DATASET Block Start
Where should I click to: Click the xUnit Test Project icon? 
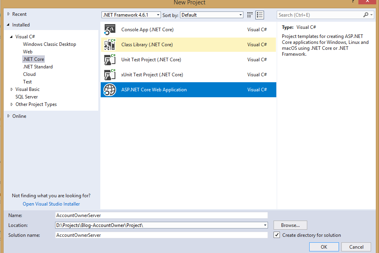tap(110, 75)
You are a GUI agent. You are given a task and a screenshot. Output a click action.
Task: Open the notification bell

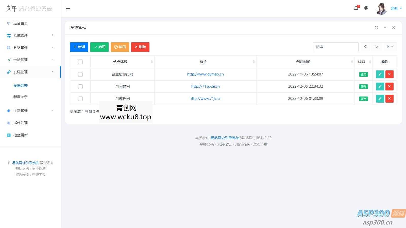(356, 8)
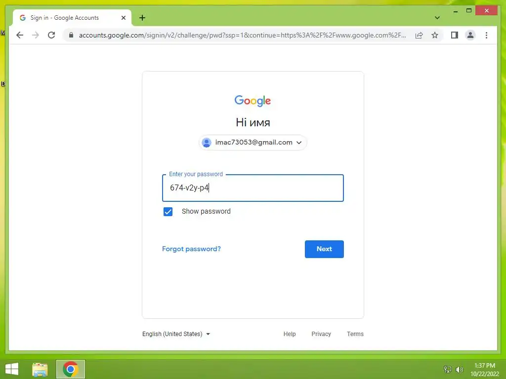506x379 pixels.
Task: Open the Chrome profile avatar icon
Action: pyautogui.click(x=470, y=35)
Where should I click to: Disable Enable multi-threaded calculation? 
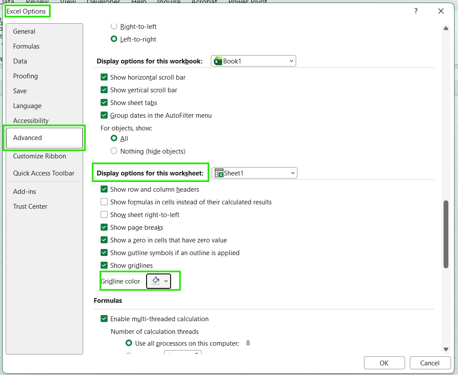click(104, 319)
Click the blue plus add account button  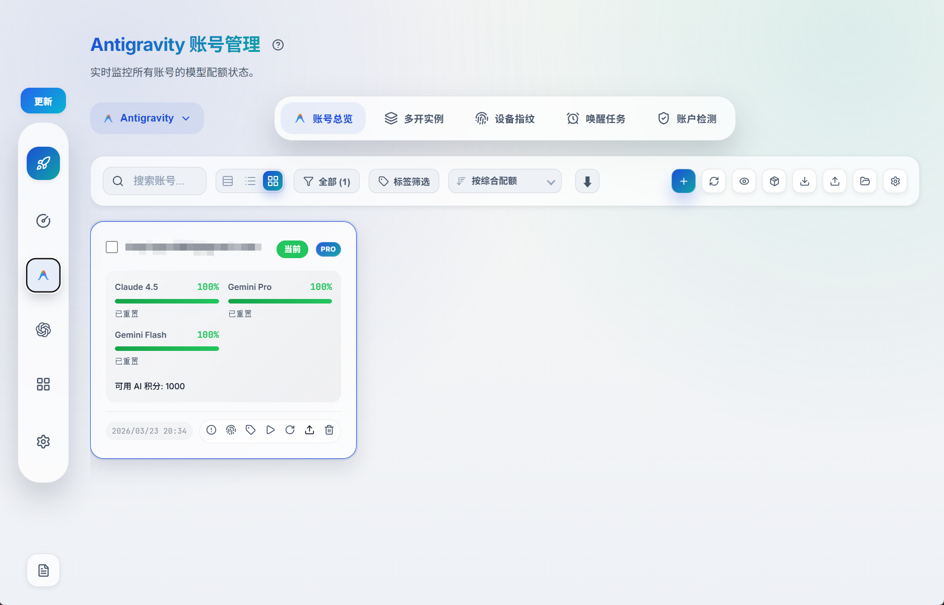point(684,182)
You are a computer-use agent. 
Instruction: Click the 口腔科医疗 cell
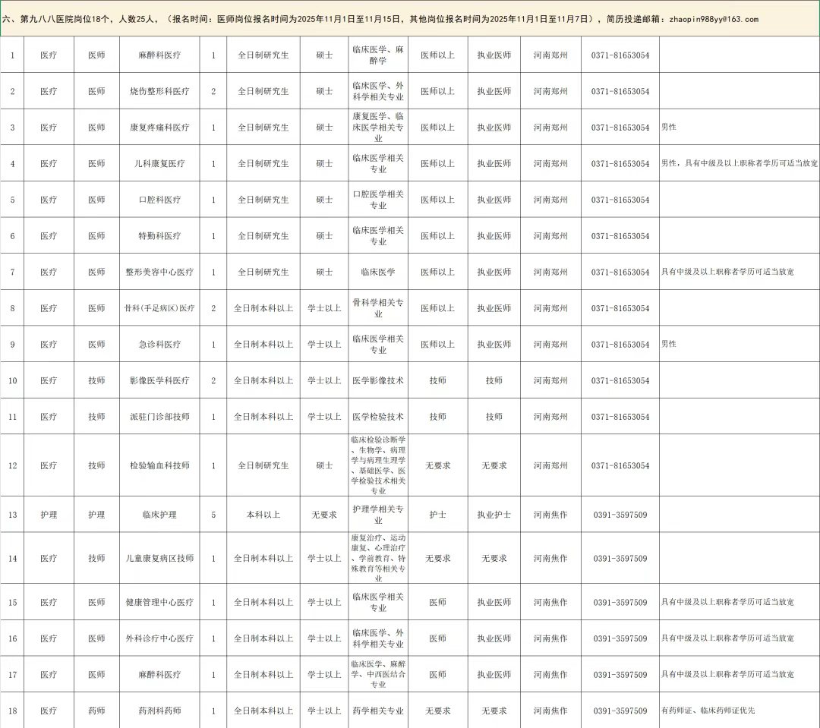pos(159,200)
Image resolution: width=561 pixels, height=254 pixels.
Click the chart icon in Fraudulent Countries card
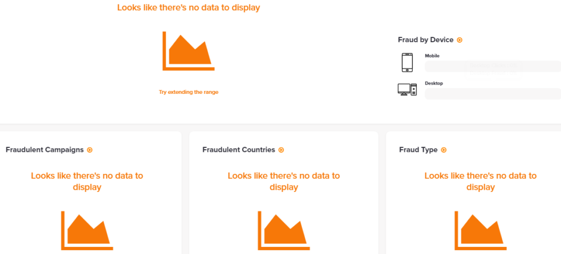284,230
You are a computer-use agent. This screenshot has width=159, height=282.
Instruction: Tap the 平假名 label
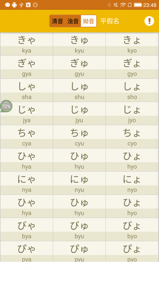point(110,21)
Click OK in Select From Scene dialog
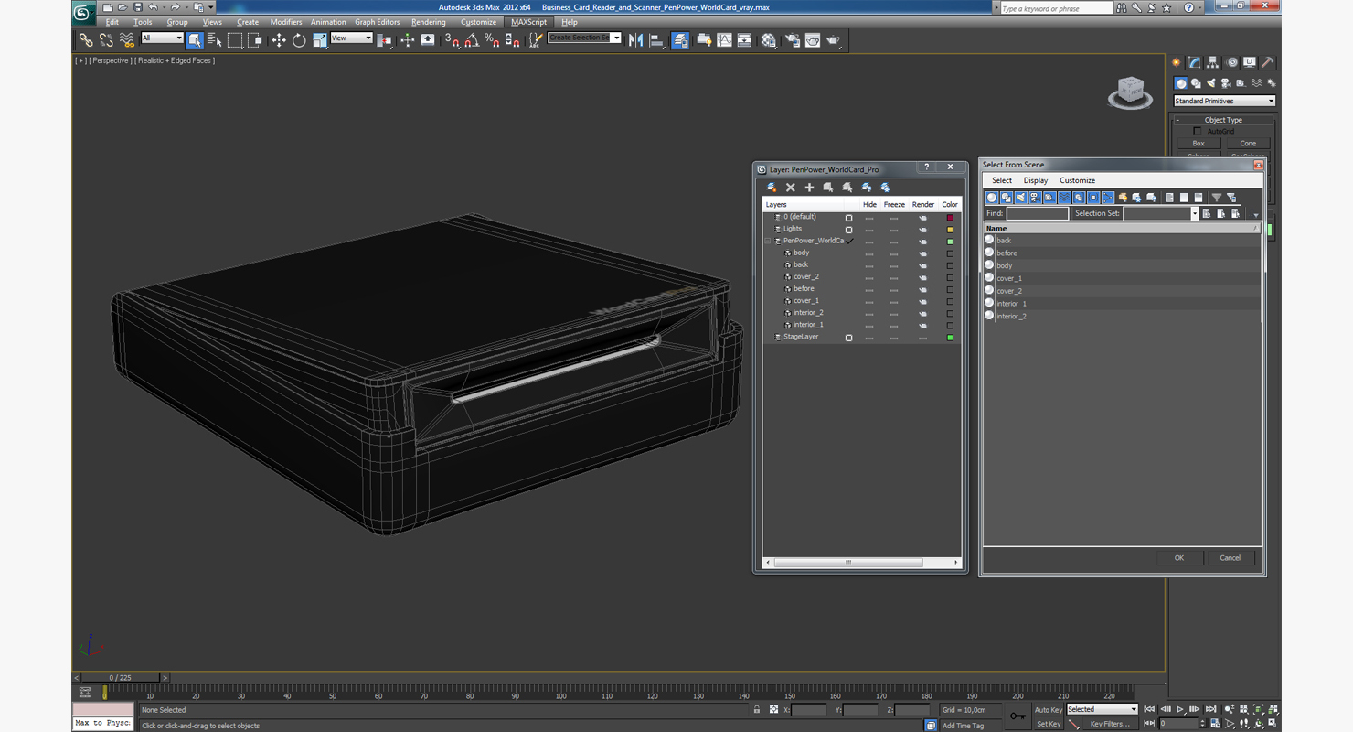 tap(1179, 558)
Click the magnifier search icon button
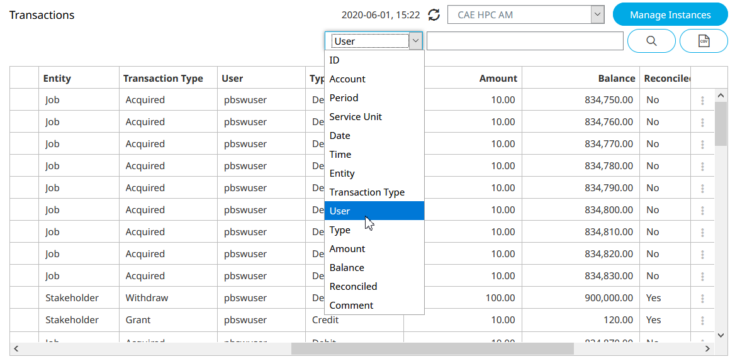735x359 pixels. click(x=651, y=41)
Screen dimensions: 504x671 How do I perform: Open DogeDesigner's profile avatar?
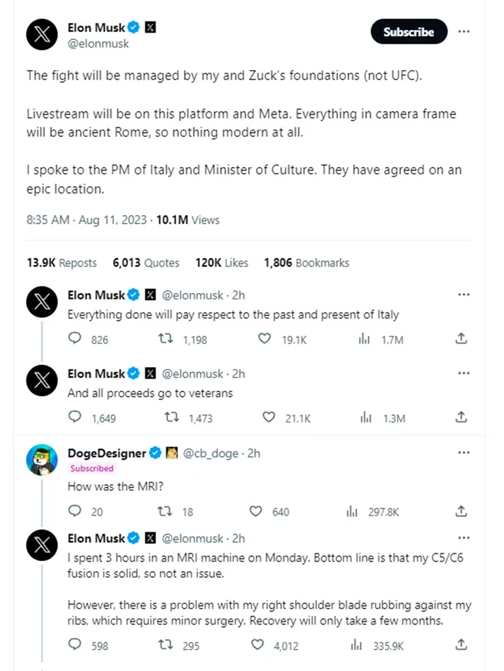(x=42, y=460)
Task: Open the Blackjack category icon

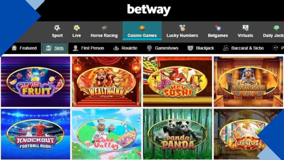Action: click(190, 48)
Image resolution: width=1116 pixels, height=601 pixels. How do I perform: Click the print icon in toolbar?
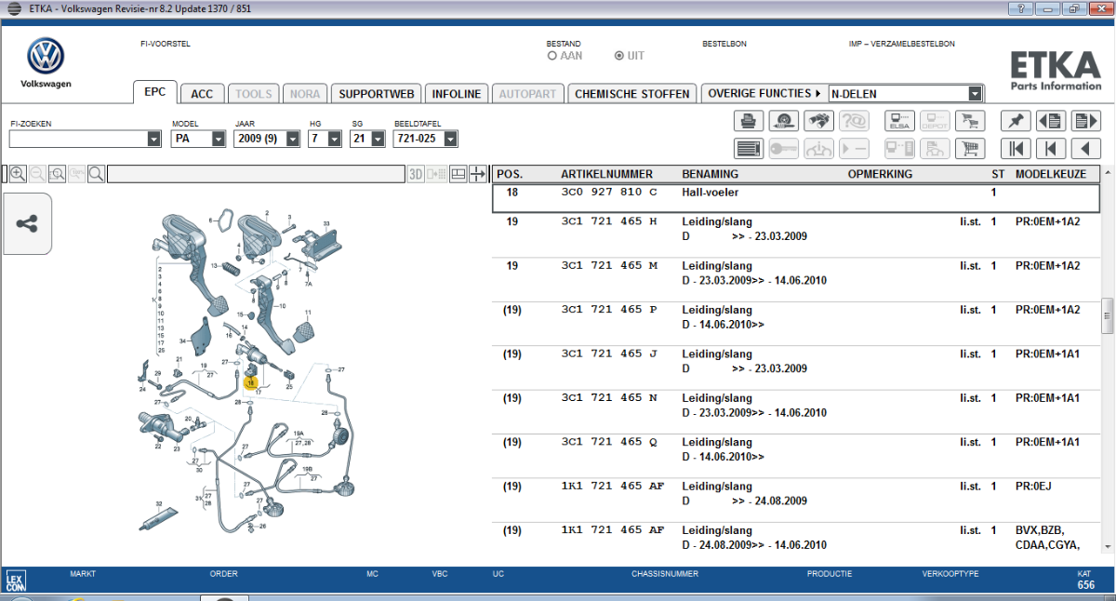click(750, 121)
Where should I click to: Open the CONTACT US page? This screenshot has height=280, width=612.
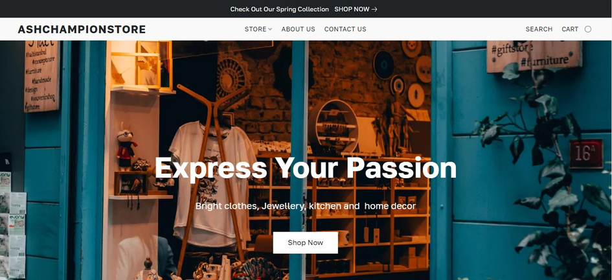coord(345,29)
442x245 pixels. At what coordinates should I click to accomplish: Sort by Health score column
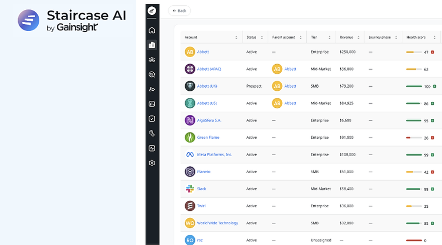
DATASET Block End
Report each line of the listing above that uses the word "agent".

You are a GUI agent. You are given a task and a screenshot. Output a click action.
You are a computer-use agent. 
You are a computer-use agent. This screenshot has width=159, height=282.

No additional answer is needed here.